The Sala Parés is the oldest art gallery in Barcelona, Spain. Initially an art store, established in 1840 by Joan Parés, it slowly evolved into a gallery and formally became one in 1877.

==History==
Founded by the original store owner's son, Joan Baptista Parés, an art collector, it became the primary artistic showcase for Barcelona during the "Febre d'Or" (Gold Rush), a period of rapid economic growth for the Catalan bourgeoisie. The artists who got their start there at that time include Modest Urgell, Romà Ribera, Josep and Francesc Masriera and Simó Gómez.

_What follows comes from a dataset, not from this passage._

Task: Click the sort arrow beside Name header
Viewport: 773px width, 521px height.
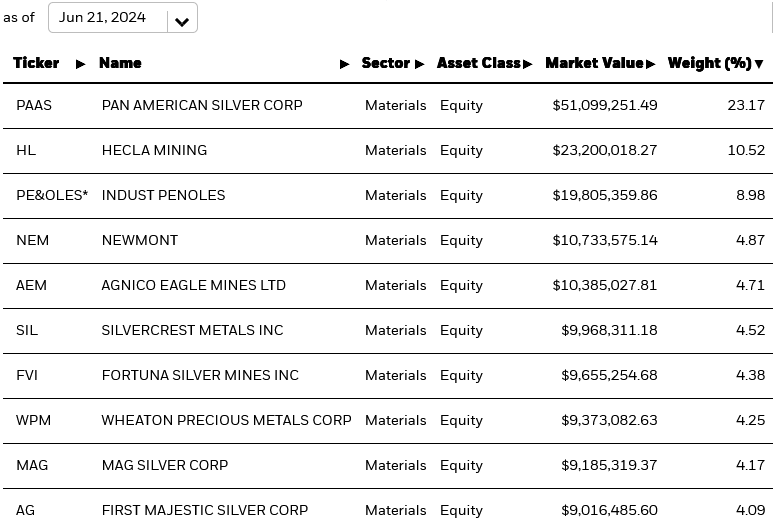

In the early 1890s, it became the home base for a new generation of Modernist painters such as Santiago Rusiñol and Ramon Casas. It also became the exhibit hall of choice for the Cercle Artístic de Sant Lluc. A decade later, it was home for the Post-Modernists; notably Isidre Nonell, Joaquim Mir and Marià Pidelaserra.

Parés himself showed no particular inclination for any artistic style and was quite eclectic in his choice of works for display. This eventually led to a decline in favor of other galleries with more specific orientations, such as the Faianç Català, the Galeries Laietanes (both devoted to Noucentisme) and the Galeries Dalmau (Avant-garde).

In 1925, it was acquired by the art dealer, Joan-Antoni Maragall, youngest son of the poet Joan Maragall. The gallery was completely redesigned and began to promote younger artists, including Josep Mompou, Alfred Sisquella, Manolo Hugué, Josep de Togores and Salvador Dalí. Auctions were also established and it became a major supplier of older paintings for museums. After World War II, although the gallery maintained its connections to the avant-garde, it also began to focus more on Postimpressionism and other relatively conservative styles.

A branch in Madrid, known as the "Swan Gallery" is operated by Maragall's son. In 2013, it was announced that a showroom would be opened in Shanghai, China.

Some of the artists represented were, Gabino Rey, Josep Roca-Sastre, Josep Serra i Llimona, and Simó Busom i Grau, among others.